Dataset entries:
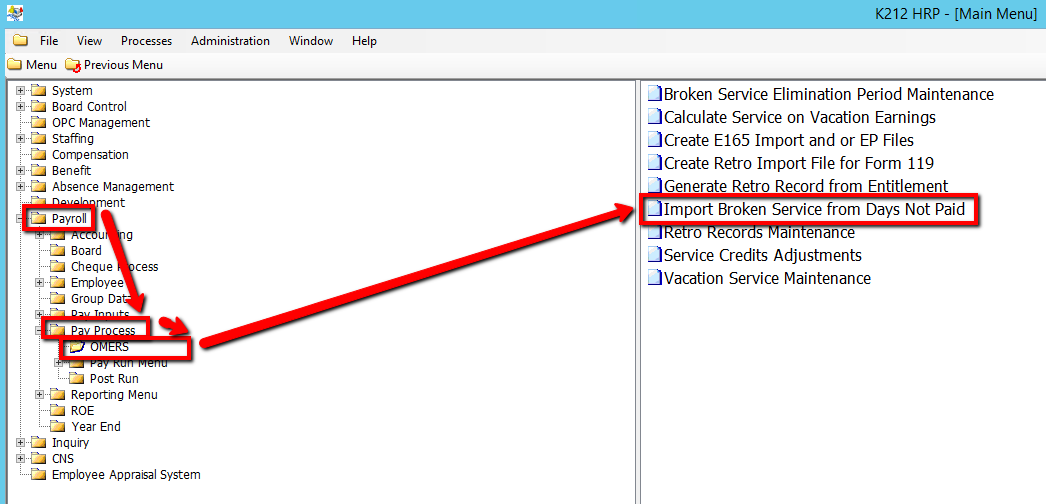Expand the System tree node

pyautogui.click(x=21, y=91)
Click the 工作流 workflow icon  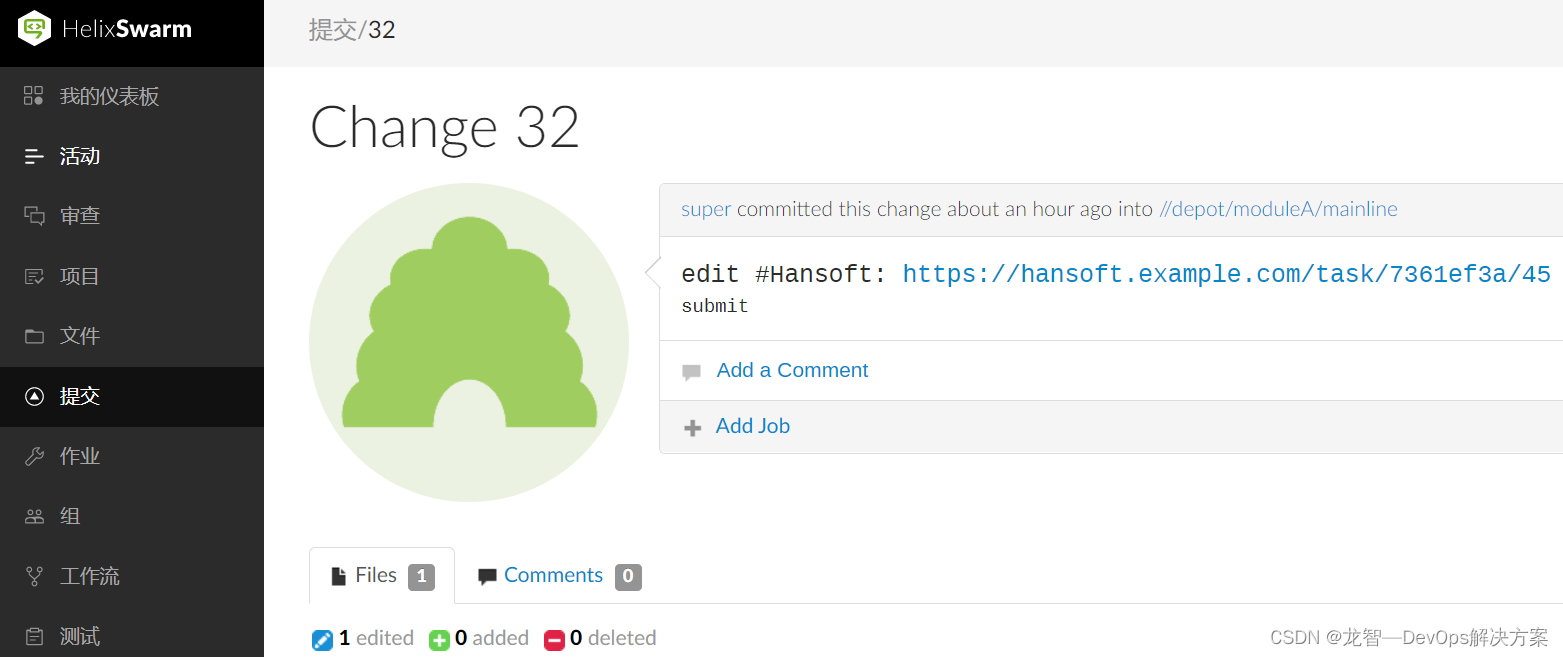pos(34,576)
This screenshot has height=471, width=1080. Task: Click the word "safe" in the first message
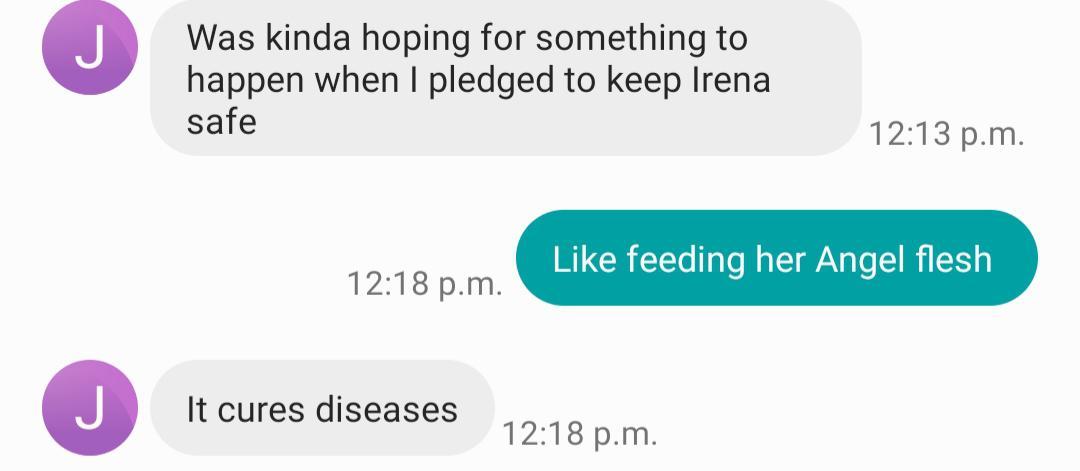221,122
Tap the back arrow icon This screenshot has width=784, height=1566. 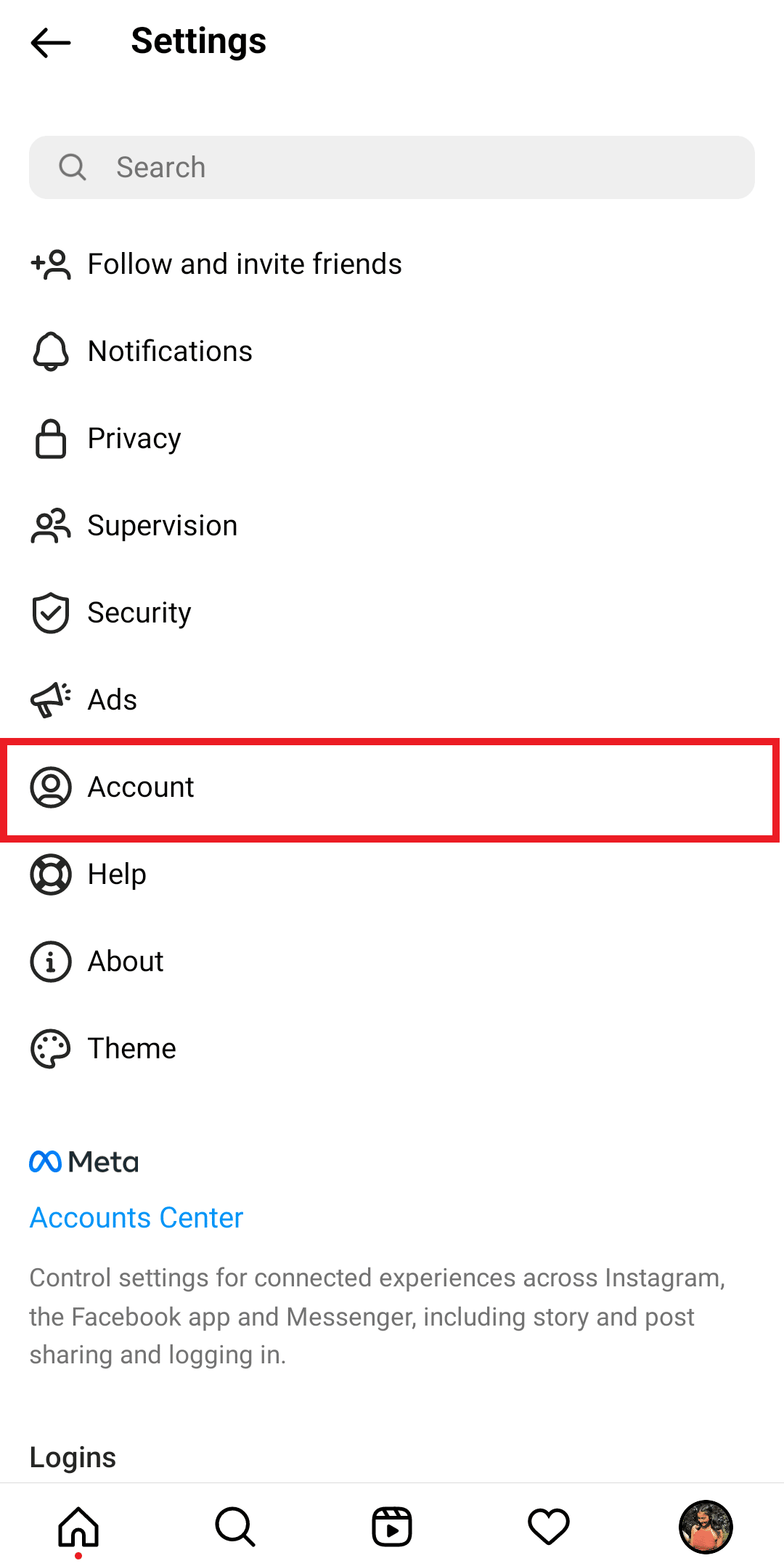(x=51, y=43)
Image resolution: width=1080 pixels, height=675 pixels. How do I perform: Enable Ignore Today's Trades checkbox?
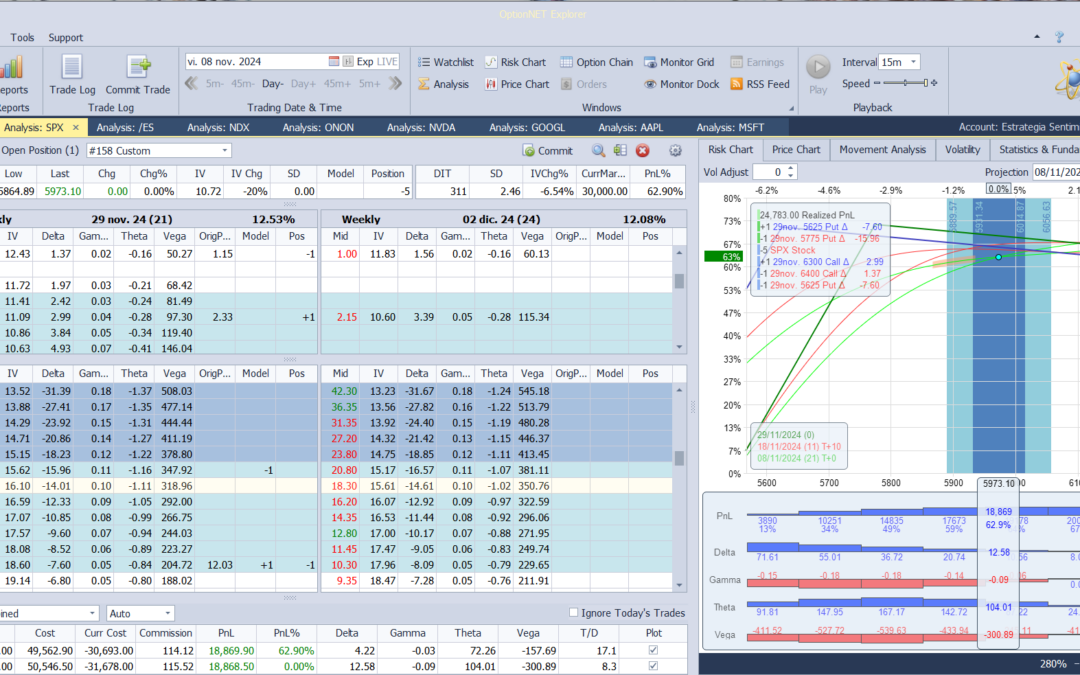[x=573, y=613]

# YOUR TASK:
The last line of the entries marks the end, and the line with "Image resolution: width=1080" marks the start. Output exactly those two lines and every line between them, nothing else, with the pictures left out.

# SOLUTION FOR THIS PROBLEM:
Image resolution: width=1080 pixels, height=675 pixels. How do I perform: Enable Ignore Today's Trades checkbox?
[x=573, y=613]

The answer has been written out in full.